Actual Kaplan-Meier and model-predicted survival estimates for risk scores quintiles of the entire UNOS population of 25,772 patients are shown in Figure 2. Observed survival rates were identical to model-predicted estimates for the second and fourth quintiles, as well as for the first, third, and fifth quintiles. In addition to survival estimates, the model was also validated using the c-statistic. The value of the c-statistic was 0.69, 0.68, and 0.67 at 3 months, 6 months, and 1 year after transplantation, respectively.

graphic file with name 8FF2.jpg — Figure 2. Observed (broken line) and model-predicted (nonbroken lines) survival estimates of liver transplant recipients by mortality risk quintiles. (A) Second and fourth quintiles. (B) First, third, and fifth quintiles.

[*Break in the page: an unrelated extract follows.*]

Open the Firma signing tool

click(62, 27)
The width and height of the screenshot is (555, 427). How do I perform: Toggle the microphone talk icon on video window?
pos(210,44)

Survival of HCV and Non-HCV Recipients

To determine whether the model accurately predicted the risk of death in HCV patients, the model-predicted relative risk of death was compared between HCV-positive and non-HCV recipients in the UNOS dataset for each variable included in the model. As shown in Table 4, only the donor age variable exhibited a difference between HCV and non-HCV recipients. All other variables imposed a similar relative risk of death to HCV or non-HCV patients. Additionally, Kaplan-Meier survival estimates demonstrated that the model-predicted survival estimates were identical to observed actuarial survival rates both in HCV-positive and non-HCV recipients in the UNOS dataset (Fig. 3). Further, as shown in Figure 4, the model accurately predicted survival rates of HCV recipients in UCLA patients.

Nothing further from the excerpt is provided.